Data for processing:
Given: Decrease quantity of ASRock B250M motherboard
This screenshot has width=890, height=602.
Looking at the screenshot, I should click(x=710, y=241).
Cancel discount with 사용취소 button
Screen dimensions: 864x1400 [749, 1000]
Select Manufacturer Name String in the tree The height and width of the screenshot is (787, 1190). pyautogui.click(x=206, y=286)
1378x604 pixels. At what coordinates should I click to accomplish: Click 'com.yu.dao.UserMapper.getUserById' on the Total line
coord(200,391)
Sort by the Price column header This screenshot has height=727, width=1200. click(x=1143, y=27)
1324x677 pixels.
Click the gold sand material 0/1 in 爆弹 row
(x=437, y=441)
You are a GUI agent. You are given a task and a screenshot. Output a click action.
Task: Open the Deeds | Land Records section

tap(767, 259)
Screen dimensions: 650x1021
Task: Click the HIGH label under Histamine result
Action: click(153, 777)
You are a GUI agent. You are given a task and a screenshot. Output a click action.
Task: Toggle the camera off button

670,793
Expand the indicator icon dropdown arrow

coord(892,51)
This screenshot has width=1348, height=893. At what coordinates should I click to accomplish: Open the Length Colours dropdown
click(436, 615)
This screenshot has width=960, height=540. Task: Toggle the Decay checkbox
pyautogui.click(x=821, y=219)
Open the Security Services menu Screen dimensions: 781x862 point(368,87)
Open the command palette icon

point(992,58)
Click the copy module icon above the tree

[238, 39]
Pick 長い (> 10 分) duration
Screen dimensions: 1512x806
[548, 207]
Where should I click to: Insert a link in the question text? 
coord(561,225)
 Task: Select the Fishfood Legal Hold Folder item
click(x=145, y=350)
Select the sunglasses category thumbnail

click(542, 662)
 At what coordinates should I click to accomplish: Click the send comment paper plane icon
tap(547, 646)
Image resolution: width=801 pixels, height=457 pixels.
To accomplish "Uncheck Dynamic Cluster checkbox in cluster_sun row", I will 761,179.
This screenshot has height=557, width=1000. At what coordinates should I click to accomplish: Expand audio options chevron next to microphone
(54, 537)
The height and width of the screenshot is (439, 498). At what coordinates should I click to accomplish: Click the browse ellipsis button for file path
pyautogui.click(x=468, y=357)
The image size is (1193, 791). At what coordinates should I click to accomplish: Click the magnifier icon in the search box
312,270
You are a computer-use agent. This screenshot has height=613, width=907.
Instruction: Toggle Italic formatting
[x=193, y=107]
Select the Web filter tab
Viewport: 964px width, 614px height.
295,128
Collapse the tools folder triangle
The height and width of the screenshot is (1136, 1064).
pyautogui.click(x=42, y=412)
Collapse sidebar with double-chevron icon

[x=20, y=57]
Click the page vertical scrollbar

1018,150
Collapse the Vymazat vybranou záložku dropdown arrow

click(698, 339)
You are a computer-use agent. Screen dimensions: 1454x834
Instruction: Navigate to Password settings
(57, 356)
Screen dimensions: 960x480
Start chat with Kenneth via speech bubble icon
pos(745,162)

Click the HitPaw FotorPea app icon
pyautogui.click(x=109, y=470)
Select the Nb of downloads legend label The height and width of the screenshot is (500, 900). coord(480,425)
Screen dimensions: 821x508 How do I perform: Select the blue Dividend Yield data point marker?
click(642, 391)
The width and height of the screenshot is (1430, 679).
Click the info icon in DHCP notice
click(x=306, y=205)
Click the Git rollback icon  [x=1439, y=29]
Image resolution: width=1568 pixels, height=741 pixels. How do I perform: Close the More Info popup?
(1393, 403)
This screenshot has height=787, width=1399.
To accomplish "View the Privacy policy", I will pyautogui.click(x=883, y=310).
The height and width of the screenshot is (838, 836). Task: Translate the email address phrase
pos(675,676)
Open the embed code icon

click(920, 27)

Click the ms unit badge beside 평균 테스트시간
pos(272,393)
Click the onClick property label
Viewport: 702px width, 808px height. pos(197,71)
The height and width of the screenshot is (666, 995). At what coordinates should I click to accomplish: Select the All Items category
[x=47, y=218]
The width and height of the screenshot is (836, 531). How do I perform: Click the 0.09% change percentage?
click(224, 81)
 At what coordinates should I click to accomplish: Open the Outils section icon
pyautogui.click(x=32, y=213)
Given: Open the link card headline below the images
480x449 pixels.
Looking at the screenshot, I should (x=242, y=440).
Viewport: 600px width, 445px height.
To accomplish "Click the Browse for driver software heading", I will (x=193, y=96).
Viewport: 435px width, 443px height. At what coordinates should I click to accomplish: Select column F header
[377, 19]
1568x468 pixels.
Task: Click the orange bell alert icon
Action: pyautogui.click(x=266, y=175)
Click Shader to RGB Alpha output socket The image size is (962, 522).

Prompt: The records above are to be printed out again exactly, without omission.

Written solution:
Given: Decrease quantity of ASRock B250M motherboard
This screenshot has width=890, height=602.
Looking at the screenshot, I should click(x=710, y=241).
Cancel discount with 사용취소 button
Screen dimensions: 864x1400 [749, 1000]
Select Manufacturer Name String in the tree The height and width of the screenshot is (787, 1190). pyautogui.click(x=206, y=286)
1378x604 pixels. At what coordinates should I click to accomplish: Click 'com.yu.dao.UserMapper.getUserById' on the Total line
coord(200,391)
Sort by the Price column header This screenshot has height=727, width=1200. click(x=1143, y=27)
1324x677 pixels.
Click the gold sand material 0/1 in 爆弹 row
(x=437, y=441)
You are a GUI agent. You are given a task and a screenshot. Output a click action.
Task: Open the Deeds | Land Records section

tap(767, 259)
Screen dimensions: 650x1021
Task: Click the HIGH label under Histamine result
Action: click(153, 777)
You are a GUI agent. You are given a task and a screenshot. Output a click action.
Task: Toggle the camera off button

670,793
Expand the indicator icon dropdown arrow

coord(892,51)
This screenshot has width=1348, height=893. At what coordinates should I click to accomplish: Open the Length Colours dropdown
click(436, 615)
This screenshot has width=960, height=540. Task: Toggle the Decay checkbox
pyautogui.click(x=821, y=219)
Open the Security Services menu Screen dimensions: 781x862 point(368,87)
Open the command palette icon

point(992,58)
Click the copy module icon above the tree

[238, 39]
Pick 長い (> 10 分) duration
Screen dimensions: 1512x806
[548, 207]
Where should I click to: Insert a link in the question text? 
coord(561,225)
 Task: Select the Fishfood Legal Hold Folder item
click(x=145, y=350)
Select the sunglasses category thumbnail

click(542, 662)
 At what coordinates should I click to accomplish: Click the send comment paper plane icon
tap(547, 646)
Image resolution: width=801 pixels, height=457 pixels.
To accomplish "Uncheck Dynamic Cluster checkbox in cluster_sun row", I will 761,179.
This screenshot has height=557, width=1000. At what coordinates should I click to accomplish: Expand audio options chevron next to microphone
(54, 537)
The height and width of the screenshot is (439, 498). At what coordinates should I click to accomplish: Click the browse ellipsis button for file path
pyautogui.click(x=468, y=357)
The image size is (1193, 791). At what coordinates should I click to accomplish: Click the magnifier icon in the search box
312,270
You are a computer-use agent. This screenshot has height=613, width=907.
Instruction: Toggle Italic formatting
[x=193, y=107]
Select the Web filter tab
Viewport: 964px width, 614px height.
295,128
Collapse the tools folder triangle
The height and width of the screenshot is (1136, 1064).
pyautogui.click(x=42, y=412)
Collapse sidebar with double-chevron icon

[x=20, y=57]
Click the page vertical scrollbar

1018,150
Collapse the Vymazat vybranou záložku dropdown arrow

click(698, 339)
You are a computer-use agent. Screen dimensions: 1454x834
Instruction: Navigate to Password settings
(57, 356)
Screen dimensions: 960x480
Start chat with Kenneth via speech bubble icon
pos(745,162)

Click the HitPaw FotorPea app icon
pyautogui.click(x=109, y=470)
Select the Nb of downloads legend label The height and width of the screenshot is (500, 900). coord(480,425)
Screen dimensions: 821x508 How do I perform: Select the blue Dividend Yield data point marker?
click(642, 391)
The width and height of the screenshot is (1430, 679).
Click the info icon in DHCP notice
click(x=306, y=205)
Click the Git rollback icon  [x=1439, y=29]
Image resolution: width=1568 pixels, height=741 pixels. How do I perform: Close the More Info popup?
(1393, 403)
This screenshot has height=787, width=1399.
To accomplish "View the Privacy policy", I will pyautogui.click(x=883, y=310).
The height and width of the screenshot is (838, 836). Task: Translate the email address phrase
pos(675,676)
Open the embed code icon

click(920, 27)

Click the ms unit badge beside 평균 테스트시간
pos(272,393)
Click the onClick property label
Viewport: 702px width, 808px height. pos(197,71)
The height and width of the screenshot is (666, 995). At what coordinates should I click to accomplish: Select the All Items category
[x=47, y=218]
The width and height of the screenshot is (836, 531). How do I perform: Click the 0.09% change percentage?
click(224, 81)
 At what coordinates should I click to accomplish: Open the Outils section icon
pyautogui.click(x=32, y=213)
Given: Open the link card headline below the images
480x449 pixels.
Looking at the screenshot, I should (x=242, y=440).
Viewport: 600px width, 445px height.
To accomplish "Click the Browse for driver software heading", I will (x=193, y=96).
Viewport: 435px width, 443px height. At what coordinates should I click to accomplish: Select column F header
[377, 19]
1568x468 pixels.
Task: Click the orange bell alert icon
Action: pyautogui.click(x=266, y=175)
Click Shader to RGB Alpha output socket The image size is (962, 522).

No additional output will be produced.